酷く息苦しくて、必死に息を吸おうとするのに、肺に穴が空いたかのように空気が抜けていく。
友人と話している時。
食事をしている時。
テレビを観ている時。
何の前触れもなく、いきなり。
まるで、世界に溺れているような錯覚。
けれど、一つだけ。
一つだけ、息がしやすい場所がある。
そこは、
「…オイ、銀時。起きろ」
肩を揺さぶられ目を覚ます。どうやら、寝てしまっていたようだった。
隣を見ると、端正な顔を呆れたように歪める幼なじみの男。
「やっと、起きたか」
「あれ、高杉…?俺、何してたんだっけ…」
起きたばかりで上手く頭が働かない。
そんな銀時の言葉を聞いた高杉は、溜め息を吐く。
「テメーが観てぇっつう、映画観てたんだろうがァ。まぁ、テメーは途中で寝てたがな」
「あぁ、そっか……」
そういえば、高杉の家でずっと観たかった映画のDVDを観に来ていたんだっけ。
膝を見ると、かけた覚えのない毛布が一枚。きっと隣の男が寝てしまった自分のためにかけてくれたのだろう。

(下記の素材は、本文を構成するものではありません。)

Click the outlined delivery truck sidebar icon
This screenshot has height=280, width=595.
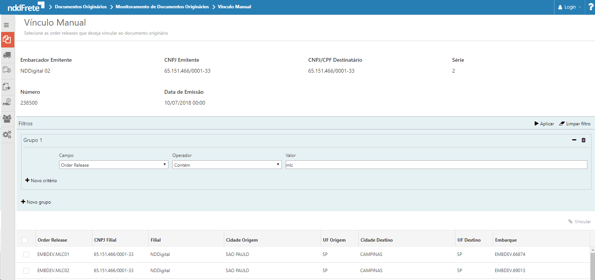7,70
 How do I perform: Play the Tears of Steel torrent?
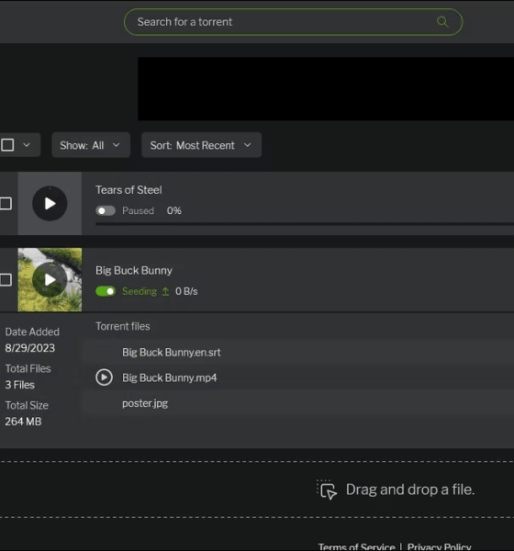(50, 204)
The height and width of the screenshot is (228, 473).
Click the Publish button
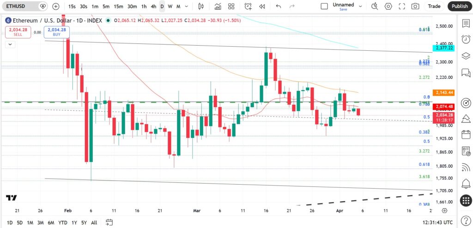[460, 6]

観たいと言い出したのは自分なのに、何も言わず黙って気を使ってくれた高杉に、銀時は口元が緩むのが分かった。
普段は意地悪なくせに、こういうところは優しい。胸が暖かくなる。
銀時は、頭を隣の高杉の肩に乗せた。
「何だァ、いきなり」
銀時の頭を撫ぜながら、くつくつと面白そうに喉を鳴らす高杉。
「んー?……いや、ただよー…」
銀時は薄く目を細めながら笑う。
「お前の隣は、息がしやすいなぁと思って」
銀時はもっと、というように頭を高杉の肩に押し付ける。
高杉はそんな銀時の要望に答えるように、さらに頭を撫ぜ、口元を緩める。
「そうかィ」
「おぅ」
時々、息が出来なくなる。
まるで、世界に溺れているような錯覚。
けれど、一つだけ。
一つだけ、息がしやすい場所がある。
そこは、煙草の香りがする君の隣。
無呼吸症候群
(けれど、君の隣は酷く息がしやすい)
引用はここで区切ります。